=== Task item ===
Each record below is to be output with no change at all.

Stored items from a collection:
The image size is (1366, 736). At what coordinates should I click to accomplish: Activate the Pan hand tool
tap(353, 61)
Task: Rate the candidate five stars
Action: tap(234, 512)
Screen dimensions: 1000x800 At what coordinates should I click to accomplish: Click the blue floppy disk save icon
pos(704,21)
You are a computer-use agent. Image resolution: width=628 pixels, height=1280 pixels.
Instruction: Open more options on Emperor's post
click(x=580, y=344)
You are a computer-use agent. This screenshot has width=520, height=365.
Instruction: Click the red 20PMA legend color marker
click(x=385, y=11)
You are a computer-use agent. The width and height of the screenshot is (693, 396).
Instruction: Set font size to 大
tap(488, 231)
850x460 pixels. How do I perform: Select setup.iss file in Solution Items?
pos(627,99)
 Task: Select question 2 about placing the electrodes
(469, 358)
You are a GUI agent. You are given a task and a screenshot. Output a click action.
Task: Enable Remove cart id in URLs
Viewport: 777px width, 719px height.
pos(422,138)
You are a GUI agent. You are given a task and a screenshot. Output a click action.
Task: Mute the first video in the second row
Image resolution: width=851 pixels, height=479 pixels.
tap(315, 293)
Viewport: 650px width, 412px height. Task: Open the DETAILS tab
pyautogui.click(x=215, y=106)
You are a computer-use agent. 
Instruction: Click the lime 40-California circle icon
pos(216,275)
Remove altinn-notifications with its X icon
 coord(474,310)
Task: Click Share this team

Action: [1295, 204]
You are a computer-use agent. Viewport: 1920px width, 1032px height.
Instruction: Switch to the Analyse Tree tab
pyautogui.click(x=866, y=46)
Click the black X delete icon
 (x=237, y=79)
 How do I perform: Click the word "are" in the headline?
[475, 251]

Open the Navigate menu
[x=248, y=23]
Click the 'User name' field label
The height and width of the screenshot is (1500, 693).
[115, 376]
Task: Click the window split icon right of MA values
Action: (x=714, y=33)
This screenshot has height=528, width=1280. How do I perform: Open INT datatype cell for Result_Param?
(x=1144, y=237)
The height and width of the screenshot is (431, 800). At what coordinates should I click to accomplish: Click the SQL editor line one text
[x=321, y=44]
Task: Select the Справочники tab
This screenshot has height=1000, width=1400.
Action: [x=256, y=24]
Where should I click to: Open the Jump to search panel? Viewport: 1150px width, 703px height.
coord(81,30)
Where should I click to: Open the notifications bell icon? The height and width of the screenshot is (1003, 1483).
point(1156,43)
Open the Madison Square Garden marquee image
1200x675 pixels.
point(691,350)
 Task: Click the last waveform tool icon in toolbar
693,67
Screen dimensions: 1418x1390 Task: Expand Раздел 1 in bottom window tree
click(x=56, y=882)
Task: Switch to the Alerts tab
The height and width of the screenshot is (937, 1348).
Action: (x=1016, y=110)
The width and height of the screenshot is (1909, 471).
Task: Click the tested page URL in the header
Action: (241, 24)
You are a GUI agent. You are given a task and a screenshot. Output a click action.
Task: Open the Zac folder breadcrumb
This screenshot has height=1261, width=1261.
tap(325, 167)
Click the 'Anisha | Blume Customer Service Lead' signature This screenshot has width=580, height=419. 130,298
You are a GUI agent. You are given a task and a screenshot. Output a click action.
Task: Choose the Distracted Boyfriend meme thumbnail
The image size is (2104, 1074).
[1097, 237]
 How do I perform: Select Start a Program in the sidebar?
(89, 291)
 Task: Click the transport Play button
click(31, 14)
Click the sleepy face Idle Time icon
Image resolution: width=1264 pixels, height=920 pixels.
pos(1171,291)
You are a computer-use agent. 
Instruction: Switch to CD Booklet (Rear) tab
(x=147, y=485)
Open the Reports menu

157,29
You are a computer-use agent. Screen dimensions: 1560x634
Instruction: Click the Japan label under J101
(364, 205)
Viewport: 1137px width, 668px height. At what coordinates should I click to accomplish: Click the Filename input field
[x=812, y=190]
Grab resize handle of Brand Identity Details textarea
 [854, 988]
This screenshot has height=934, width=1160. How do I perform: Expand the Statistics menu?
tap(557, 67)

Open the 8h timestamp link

=== Response to this exercise ===
The image size is (1366, 736). At what coordinates should I click to accomplish: Activate the Pan hand tool
tap(353, 61)
Task: Rate the candidate five stars
Action: tap(234, 512)
Screen dimensions: 1000x800 At what coordinates should I click to accomplish: Click the blue floppy disk save icon
pos(704,21)
You are a computer-use agent. Image resolution: width=628 pixels, height=1280 pixels.
Instruction: Open more options on Emperor's post
click(x=580, y=344)
You are a computer-use agent. This screenshot has width=520, height=365.
Instruction: Click the red 20PMA legend color marker
click(x=385, y=11)
You are a computer-use agent. The width and height of the screenshot is (693, 396).
Instruction: Set font size to 大
tap(488, 231)
850x460 pixels. How do I perform: Select setup.iss file in Solution Items?
pos(627,99)
 Task: Select question 2 about placing the electrodes
(469, 358)
You are a GUI agent. You are given a task and a screenshot. Output a click action.
Task: Enable Remove cart id in URLs
Viewport: 777px width, 719px height.
pos(422,138)
You are a GUI agent. You are given a task and a screenshot. Output a click action.
Task: Mute the first video in the second row
Image resolution: width=851 pixels, height=479 pixels.
tap(315, 293)
Viewport: 650px width, 412px height. Task: Open the DETAILS tab
pyautogui.click(x=215, y=106)
You are a computer-use agent. 
Instruction: Click the lime 40-California circle icon
pos(216,275)
Remove altinn-notifications with its X icon
 coord(474,310)
Task: Click Share this team

Action: [1295, 204]
You are a computer-use agent. Viewport: 1920px width, 1032px height.
Instruction: Switch to the Analyse Tree tab
pyautogui.click(x=866, y=46)
Click the black X delete icon
 (x=237, y=79)
 How do I perform: Click the word "are" in the headline?
[475, 251]

Open the Navigate menu
[x=248, y=23]
Click the 'User name' field label
The height and width of the screenshot is (1500, 693).
[115, 376]
Task: Click the window split icon right of MA values
Action: (x=714, y=33)
This screenshot has height=528, width=1280. How do I perform: Open INT datatype cell for Result_Param?
(x=1144, y=237)
The height and width of the screenshot is (431, 800). At what coordinates should I click to accomplish: Click the SQL editor line one text
[x=321, y=44]
Task: Select the Справочники tab
This screenshot has height=1000, width=1400.
Action: [x=256, y=24]
Where should I click to: Open the Jump to search panel? Viewport: 1150px width, 703px height.
coord(81,30)
Where should I click to: Open the notifications bell icon? The height and width of the screenshot is (1003, 1483).
point(1156,43)
Open the Madison Square Garden marquee image
1200x675 pixels.
point(691,350)
 Task: Click the last waveform tool icon in toolbar
693,67
Screen dimensions: 1418x1390 Task: Expand Раздел 1 in bottom window tree
click(x=56, y=882)
Task: Switch to the Alerts tab
The height and width of the screenshot is (937, 1348).
Action: (x=1016, y=110)
The width and height of the screenshot is (1909, 471).
Task: Click the tested page URL in the header
Action: (241, 24)
You are a GUI agent. You are given a task and a screenshot. Output a click action.
Task: Open the Zac folder breadcrumb
This screenshot has height=1261, width=1261.
tap(325, 167)
Click the 'Anisha | Blume Customer Service Lead' signature This screenshot has width=580, height=419. 130,298
You are a GUI agent. You are given a task and a screenshot. Output a click action.
Task: Choose the Distracted Boyfriend meme thumbnail
The image size is (2104, 1074).
[1097, 237]
 How do I perform: Select Start a Program in the sidebar?
(89, 291)
 Task: Click the transport Play button
click(31, 14)
Click the sleepy face Idle Time icon
Image resolution: width=1264 pixels, height=920 pixels.
pos(1171,291)
You are a computer-use agent. 
Instruction: Switch to CD Booklet (Rear) tab
(x=147, y=485)
Open the Reports menu

157,29
You are a computer-use agent. Screen dimensions: 1560x634
Instruction: Click the Japan label under J101
(364, 205)
Viewport: 1137px width, 668px height. At what coordinates should I click to accomplish: Click the Filename input field
[x=812, y=190]
Grab resize handle of Brand Identity Details textarea
 [854, 988]
This screenshot has height=934, width=1160. How do I perform: Expand the Statistics menu?
tap(557, 67)

Open the 8h timestamp link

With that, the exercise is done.